A piezoelectric vibrator according to the invention includes: a base substrate; a piezoelectric vibrating reed which is held on a mounting portion formed on a surface of the base substrate in a cantilevered state; and a lid substrate which covers and accommodates the piezoelectric vibrating reed and is bonded to a bonding portion on a peripheral portion of the base substrate. The piezoelectric vibrating reed has first and second excitation electrodes on its surface and the rear surface for causing excitation of the piezoelectric vibrating reed. The base substrate has first and second through-electrodes which penetrate from the surface thereof to the rear surface on the reverse side, and a first lead-out electrode which is formed on the surface thereof and has one end connected to the first through-electrode and the other end connected to the mounting portion. The first lead-out electrode is formed in a peripheral region so as not to overlap with the first and second excitation electrodes as viewed in a direction normal to the surface of the base substrate.

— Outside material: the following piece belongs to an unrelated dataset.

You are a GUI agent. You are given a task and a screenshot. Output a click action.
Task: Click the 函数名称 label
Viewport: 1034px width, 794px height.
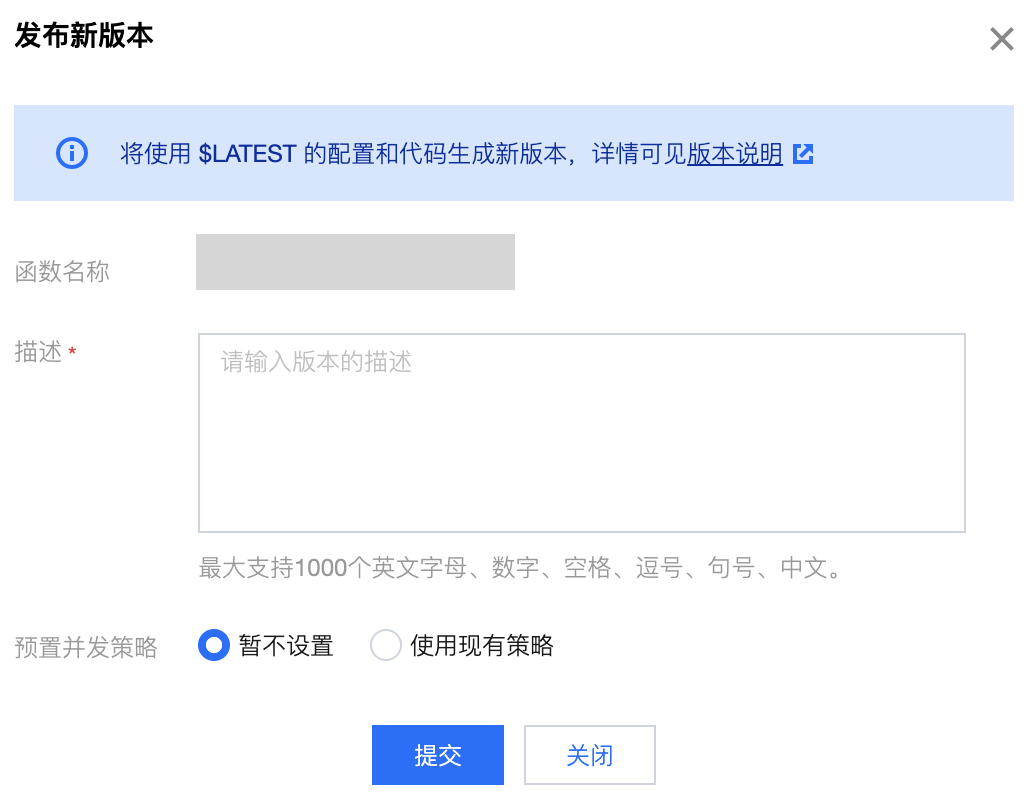[62, 271]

Therefore, the first excitation electrode is electrically connected to the first through-electrode via the mounting portion, the first lead-out electrode, and the conductor film, and the second excitation electrode is electrically connected to the second through-electrode via the mounting portion.
When the outer shape of the piezoelectric vibrator is reduced, it becomes difficult to form the first and second through-electrodes to be close in one side of the base substrate. Here, the first and second through-electrodes are formed at positions on the surface of the base substrate as far apart as possible. On the other hand, the piezoelectric vibrating reed needs to be installed on the mounting portion in the cantilevered state. Accordingly, the lead-out electrode is formed on the base substrate, and the lead-out electrode needs to be drawn from any one of or both of the first and second through-electrodes which are separated from each other so as to be connected to the mounting portion. According to the invention, the first lead-out electrode is formed in the peripheral region so as not to overlap with the first and second excitation electrodes as viewed in the direction normal to the surface of the base substrate. Accordingly, the resistance between the mounting portion and the first through-electrode can be reduced.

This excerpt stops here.